Sie spielt in Gedanken mit einem Umzug in das betreute Wohnen, das gegenüber vom Tegut entstehen soll. Oder wäre ein Platz im Altenheim das Richtige? Doch da gibt es viele Fragezeichen. 2500 bis 3000 Euro monatlich für einen Heimplatz könne sie nicht von ihrer Rente aufbringen, sagt sie. Eine Bekannte von ihr habe auch lange auf ein Einzelzimmer warten müssen – ein weiterer Gedanke.
Vorsichtig sein
Im Gespräch wird klar, dass es für einen älteren alleinstehenden Menschen immer wieder Dinge zu beachten gilt, über die sich Jüngere keine Gedanken machen. „Eigentlich wäre ein Notrufgerät sinnvoll“, räumt die Dame ein. Bisher habe sie sich dazu nicht durchringen können.
Einmal schon hatte sie einen Notfall und konnte gerade noch auf allen Vieren das Telefon erreichen und die 110 wählen. Das war nun freilich die Polizei und nicht die Rettungsleitstelle. Doch es funktionierte. Binnen Minuten war Hilfe bei ihr. Ein anderes Mal stand plötzlich ein Mann auf ihrer Terrasse und wollte, dass sie ihm Geld gibt. Sie überlegte: „Wenn ich jetzt ins Haus gehe, kann es sein, dass er mir folgt. Dann muss er mich nur umschubsen und schon hat er freie Bahn.“ Also blieb sie auf der Terrasse und rief „Hilfe“. Schon war der Mann verschwunden und der Fall geklärt.
Ja, so ein Betreutes Wohnen würde ihr schon gefallen.

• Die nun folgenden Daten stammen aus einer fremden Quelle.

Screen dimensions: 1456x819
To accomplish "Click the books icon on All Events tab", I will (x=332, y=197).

In der Einrichtung in der Bodelschwinghstraße soll es einen Arzt und einen Friseur geben. Und Lebensmittel bekommt man gleich über die Straße. . .
Allerdings ist bisher alles recht gut geregelt. Die ältere Dame kocht selbst. Zum Putzen kommt eine Reinemachfrau. Und auch mit den Garten ist alles geklärt. Er ist zum Glück nicht so groß. Ein Nachbar kümmert sich darum ebenso wie um das Schneeräumen.

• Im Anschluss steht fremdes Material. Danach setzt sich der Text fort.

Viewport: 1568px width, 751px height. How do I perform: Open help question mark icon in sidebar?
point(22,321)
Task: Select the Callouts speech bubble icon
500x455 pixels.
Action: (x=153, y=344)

Die Nachbarschaft, die würde ihr fehlen. Streit gibt es keinen. Im Gegenteil. „Das ist hier wie eine Familie“, sagt sie und berichtet: „An Nikolaus stand ein Schälchen mit einem Nikolaus und ein paar Pralinen vor der Tür. Ich musste erst einmal erraten, von wem das war.“
Kinder spielen eine Rolle
Das Haus verkaufen? Nach vielen Jahrzehnten wäre das schon ein großer Schritt. Und wer weiß – vielleicht kommt der Neffe eines Tages zurück nach Karlstadt. Denn er ist inzwischen auch schon über 50.

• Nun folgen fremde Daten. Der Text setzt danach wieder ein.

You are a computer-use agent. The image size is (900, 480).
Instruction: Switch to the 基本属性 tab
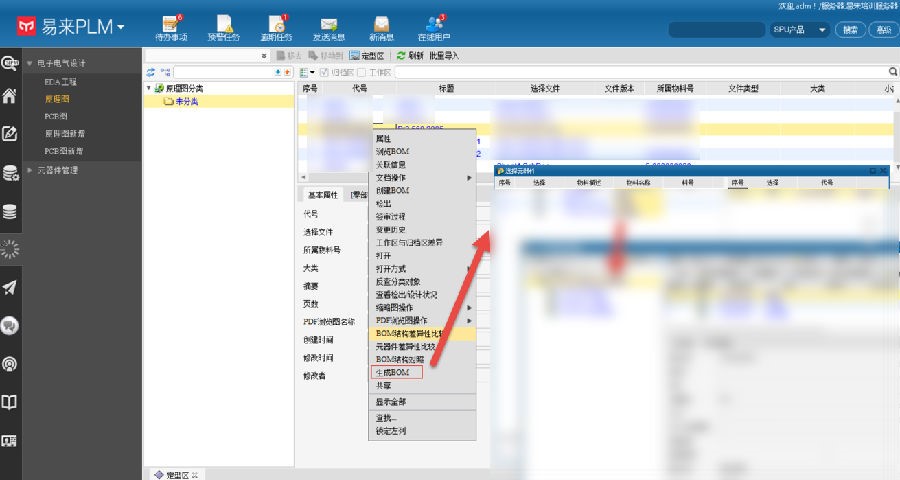click(322, 195)
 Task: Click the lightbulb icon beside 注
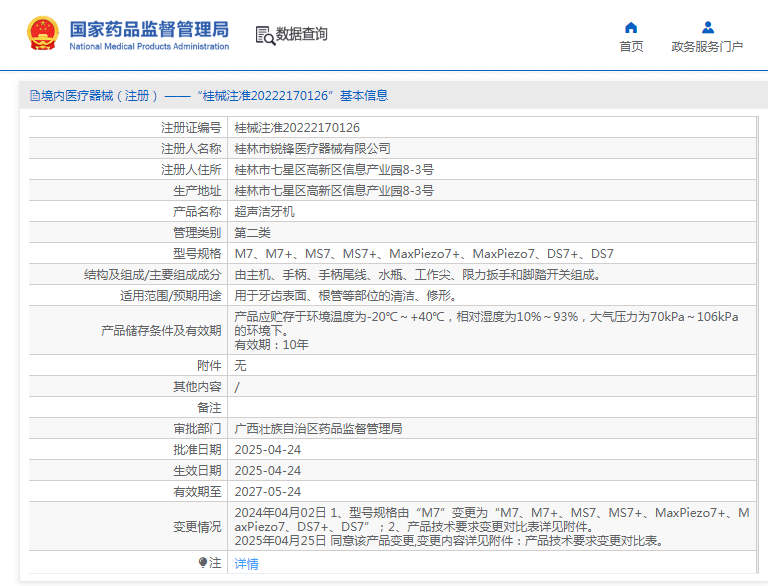click(x=203, y=563)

Wer eigene Kinder hat, bezieht diese in die Überlegungen zur Gestaltung des Alters mit ein – so auch Ilse Becker. Sie würde würde nie ans Ausziehen denken, weil ihr Sohn gleich in der direkten Nachbarschaft wohnt.
Lotte Wagner dagegen überlegt, von Karlstadt wegzugehen. „Das brodelt bei mir im Hinterkopf.“ Der Sohn lebt in der Großstadt. Dort gibt es noch eine Eigentumswohnung der Familie, die in absehbarer Zeit frei wird. Sie wurde schon gefragt, ob sie ihr Haus verkaufen würde. Doch wozu? Es gibt keine Notwendigkeit dafür. Und: „Man weiß nicht, was aus dem Geld wird“, meint die Karlstadterin.